Among the changes the proposed bill would make are increasing spending limits in a primary for governor to $7.3 million from $2.2 million, and to $15.6 million from $5 million in the general election, as well as boosting the limit on individual contributions to candidates and parties from $2,600 to $5,200. It also retroactively shortens the statute of limitations for the state’s campaign finance watchdog — the Election Law Enforcement Commission — to investigate violations from 10 years to two years, temporarily permits the governor to make appointments to the commission without Senate approval and ends individual towns’ pay-to-play laws.

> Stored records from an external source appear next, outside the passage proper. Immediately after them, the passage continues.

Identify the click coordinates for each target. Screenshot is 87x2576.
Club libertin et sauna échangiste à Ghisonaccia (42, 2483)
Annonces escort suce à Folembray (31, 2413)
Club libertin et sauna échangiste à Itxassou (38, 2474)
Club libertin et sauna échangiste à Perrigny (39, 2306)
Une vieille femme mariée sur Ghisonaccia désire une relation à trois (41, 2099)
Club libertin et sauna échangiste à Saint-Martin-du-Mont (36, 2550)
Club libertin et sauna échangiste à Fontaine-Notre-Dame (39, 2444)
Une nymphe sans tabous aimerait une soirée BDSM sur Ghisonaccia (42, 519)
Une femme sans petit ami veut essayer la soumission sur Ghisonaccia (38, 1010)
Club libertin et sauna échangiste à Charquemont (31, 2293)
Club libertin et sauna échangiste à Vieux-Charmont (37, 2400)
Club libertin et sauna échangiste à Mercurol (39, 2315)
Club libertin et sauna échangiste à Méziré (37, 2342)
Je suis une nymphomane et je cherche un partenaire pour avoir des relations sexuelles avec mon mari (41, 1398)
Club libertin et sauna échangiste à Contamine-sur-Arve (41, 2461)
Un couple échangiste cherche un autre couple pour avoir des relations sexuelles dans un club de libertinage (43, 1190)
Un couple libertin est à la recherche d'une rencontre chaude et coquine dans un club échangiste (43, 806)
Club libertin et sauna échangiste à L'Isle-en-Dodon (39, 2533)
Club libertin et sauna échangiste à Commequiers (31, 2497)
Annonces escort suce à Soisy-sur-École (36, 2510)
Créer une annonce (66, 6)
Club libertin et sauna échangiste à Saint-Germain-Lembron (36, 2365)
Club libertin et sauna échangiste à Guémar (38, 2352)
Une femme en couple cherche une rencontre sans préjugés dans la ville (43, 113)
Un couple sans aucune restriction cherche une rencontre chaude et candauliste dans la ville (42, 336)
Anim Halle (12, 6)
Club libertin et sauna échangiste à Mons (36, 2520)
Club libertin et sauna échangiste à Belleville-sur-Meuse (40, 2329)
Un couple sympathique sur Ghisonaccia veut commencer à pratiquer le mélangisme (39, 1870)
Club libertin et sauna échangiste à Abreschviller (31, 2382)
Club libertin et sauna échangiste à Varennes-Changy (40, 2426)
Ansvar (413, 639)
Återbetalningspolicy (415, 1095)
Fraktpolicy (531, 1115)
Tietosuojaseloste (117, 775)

The bill would also remove a current prohibition against public contractors donating to state and party committees and permit state and committee party committees to maintain a ‘housekeeping’ account to pay for non-political expenses.
On the Assembly floor on Thursday, Democratic Majority Leader Louis Greenwald and Republican Assembly member Brian Bergen clashed on the floor over the measure.
Bergen, an opponent of the legislation, questioned why the measure increased caps on contributions. Greenwald, the bill’s sponsor, answered that the aim of the legislation was requiring more disclosure, since so-called dark money groups don’t disclose their donors.
‘It’s not the point of the bill, but it’s part of the bill,’ Bergen said. ‘It allows people to buy influence.’
Greenwald responded that the legislation would check corruption because it requires disclosure.
‘It’s not the amount of money that you can contribute that leads to corruption,’ Greenwald said.
Senate President Nicholas Scutari was the only member to speak in favor of the bill last week when the measure passed in that chamber, with bipartisan votes both for and against.
The Democrat said the bill would create a far better system than what’s currently in place. He pointed to a campaign finance violation from 2016 that just recently resulted in a five-figure fine, as the reason for retroactively eliminating the 10-year statute of limitations.
‘Where is the deterrence in that fine? Why should we allow them to go after people after they’re out of office?’ Scutari said. ‘How would you like to get a traffic ticket two years after you went through (a red light)?’
Opponents of the bill said it falls short of its name.
Democratic state Sen. Nia Gill said the measure expands the influence of money in politics. Republican state Sen. Anthony Bucco said the measure hampers the commission’s ability to prosecute violations of campaign finance laws.
‘This bill has become simply a bad bill with a nice name,’ Bucco said.
Among the worst loopholes contained in the bill, according to critics, is the expansion of pay-to-play laws — rules aimed at limiting what companies that hold public contracts can contribute to political campaigns.
The bill would allow recipients of state government contracts to contribute to candidates for governor if they’re awarded through the ‘fair and open process.’ The bill says that the public entity awarding the contract determines what amounts to ‘fair and open.’
‘New Jerseyans would be left asking if future state government contracts would be awarded to the lowest qualified bidder, or to the next Governor’s biggest donors,’ said Philp Hensley, the League of Women Voters of New Jersey’s democracy policy analyst.
The bill was first introduced last summer, but it didn’t begin moving through the Legislature until earlier this year. It coincides with a controversy involving the watchdog commission’s executive director and Murphy. The director, Jeffrey Brindle, filed a lawsuit recently in which he alleges that Murphy’s staff called him to a meeting last November and asked him to resign. They cited ‘anti-gay’ emails they said Brindle sent. He’s denied the emails show bias and said he was being coerced to resign.
An earlier draft of the legislation would have allowed Murphy to unilaterally fire Brindle, but the latest version posted on the Legislature’s website would temporarily permit Murphy to name the commission’s four commissioners, who’d oversee the executive director.
Murphy’s spokesperson declined to comment.
If approved, the prospective law’s campaign contribution and expenditure limits wouldn’t make New Jersey much of an outlier compared to other states. Some have unlimited levels, while others have far lower limits compared to New Jersey’s prospective changes.